*Exercise*: From the entries that follow, copy exactly the lines beginning at the line holding "Reclamar los gastos" and continuing through the line holding "[Reclamar gastos hipotecarios] (63, 579)".

*Extracted records*:
*** Block opens ***

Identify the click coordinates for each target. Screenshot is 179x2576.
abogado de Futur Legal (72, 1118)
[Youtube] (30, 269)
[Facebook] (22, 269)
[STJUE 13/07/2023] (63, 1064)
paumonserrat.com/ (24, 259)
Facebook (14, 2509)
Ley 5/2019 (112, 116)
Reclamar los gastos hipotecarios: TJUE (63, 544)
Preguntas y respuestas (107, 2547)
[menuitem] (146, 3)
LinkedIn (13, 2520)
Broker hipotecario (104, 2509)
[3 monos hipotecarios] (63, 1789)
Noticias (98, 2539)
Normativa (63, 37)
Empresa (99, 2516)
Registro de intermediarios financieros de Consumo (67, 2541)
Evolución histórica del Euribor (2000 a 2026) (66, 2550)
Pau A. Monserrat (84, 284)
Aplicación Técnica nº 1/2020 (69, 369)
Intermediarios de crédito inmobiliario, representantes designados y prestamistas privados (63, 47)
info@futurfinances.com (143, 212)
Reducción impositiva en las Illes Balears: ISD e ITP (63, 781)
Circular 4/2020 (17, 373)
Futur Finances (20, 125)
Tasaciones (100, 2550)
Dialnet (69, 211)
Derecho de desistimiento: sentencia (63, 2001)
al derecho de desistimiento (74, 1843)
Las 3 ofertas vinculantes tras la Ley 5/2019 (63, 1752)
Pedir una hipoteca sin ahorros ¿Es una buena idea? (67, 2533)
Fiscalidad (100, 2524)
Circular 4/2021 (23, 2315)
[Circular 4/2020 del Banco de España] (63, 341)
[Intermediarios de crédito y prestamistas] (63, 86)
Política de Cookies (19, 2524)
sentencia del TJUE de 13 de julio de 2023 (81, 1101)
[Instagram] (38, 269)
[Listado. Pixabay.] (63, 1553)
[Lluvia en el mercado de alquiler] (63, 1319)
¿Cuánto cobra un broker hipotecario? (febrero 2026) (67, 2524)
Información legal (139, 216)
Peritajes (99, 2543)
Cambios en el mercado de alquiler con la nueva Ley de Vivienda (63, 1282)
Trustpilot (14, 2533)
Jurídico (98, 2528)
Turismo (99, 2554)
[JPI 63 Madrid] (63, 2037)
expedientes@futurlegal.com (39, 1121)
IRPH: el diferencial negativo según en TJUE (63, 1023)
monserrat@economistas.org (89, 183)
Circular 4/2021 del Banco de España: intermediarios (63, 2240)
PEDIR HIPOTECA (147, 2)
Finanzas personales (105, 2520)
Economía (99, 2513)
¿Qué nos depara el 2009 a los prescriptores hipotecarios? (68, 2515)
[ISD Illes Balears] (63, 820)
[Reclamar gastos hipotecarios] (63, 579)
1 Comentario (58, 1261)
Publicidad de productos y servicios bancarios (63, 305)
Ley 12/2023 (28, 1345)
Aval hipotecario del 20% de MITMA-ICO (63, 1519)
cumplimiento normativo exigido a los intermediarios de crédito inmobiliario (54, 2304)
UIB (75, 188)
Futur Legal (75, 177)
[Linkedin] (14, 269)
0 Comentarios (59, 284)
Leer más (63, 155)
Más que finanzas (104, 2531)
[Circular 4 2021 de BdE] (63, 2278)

*** Block closes ***

*Exercise answer*:
Reclamar los gastos hipotecarios: TJUE (63, 544)
Preguntas y respuestas (107, 2547)
[menuitem] (146, 3)
LinkedIn (13, 2520)
Broker hipotecario (104, 2509)
[3 monos hipotecarios] (63, 1789)
Noticias (98, 2539)
Normativa (63, 37)
Empresa (99, 2516)
Registro de intermediarios financieros de Consumo (67, 2541)
Evolución histórica del Euribor (2000 a 2026) (66, 2550)
Pau A. Monserrat (84, 284)
Aplicación Técnica nº 1/2020 (69, 369)
Intermediarios de crédito inmobiliario, representantes designados y prestamistas privados (63, 47)
info@futurfinances.com (143, 212)
Reducción impositiva en las Illes Balears: ISD e ITP (63, 781)
Circular 4/2020 (17, 373)
Futur Finances (20, 125)
Tasaciones (100, 2550)
Dialnet (69, 211)
Derecho de desistimiento: sentencia (63, 2001)
al derecho de desistimiento (74, 1843)
Las 3 ofertas vinculantes tras la Ley 5/2019 (63, 1752)
Pedir una hipoteca sin ahorros ¿Es una buena idea? (67, 2533)
Fiscalidad (100, 2524)
Circular 4/2021 (23, 2315)
[Circular 4/2020 del Banco de España] (63, 341)
[Intermediarios de crédito y prestamistas] (63, 86)
Política de Cookies (19, 2524)
sentencia del TJUE de 13 de julio de 2023 (81, 1101)
[Instagram] (38, 269)
[Listado. Pixabay.] (63, 1553)
[Lluvia en el mercado de alquiler] (63, 1319)
¿Cuánto cobra un broker hipotecario? (febrero 2026) (67, 2524)
Información legal (139, 216)
Peritajes (99, 2543)
Cambios en el mercado de alquiler con la nueva Ley de Vivienda (63, 1282)
Trustpilot (14, 2533)
Jurídico (98, 2528)
Turismo (99, 2554)
[JPI 63 Madrid] (63, 2037)
expedientes@futurlegal.com (39, 1121)
IRPH: el diferencial negativo según en TJUE (63, 1023)
monserrat@economistas.org (89, 183)
Circular 4/2021 del Banco de España: intermediarios (63, 2240)
PEDIR HIPOTECA (147, 2)
Finanzas personales (105, 2520)
Economía (99, 2513)
¿Qué nos depara el 2009 a los prescriptores hipotecarios? (68, 2515)
[ISD Illes Balears] (63, 820)
[Reclamar gastos hipotecarios] (63, 579)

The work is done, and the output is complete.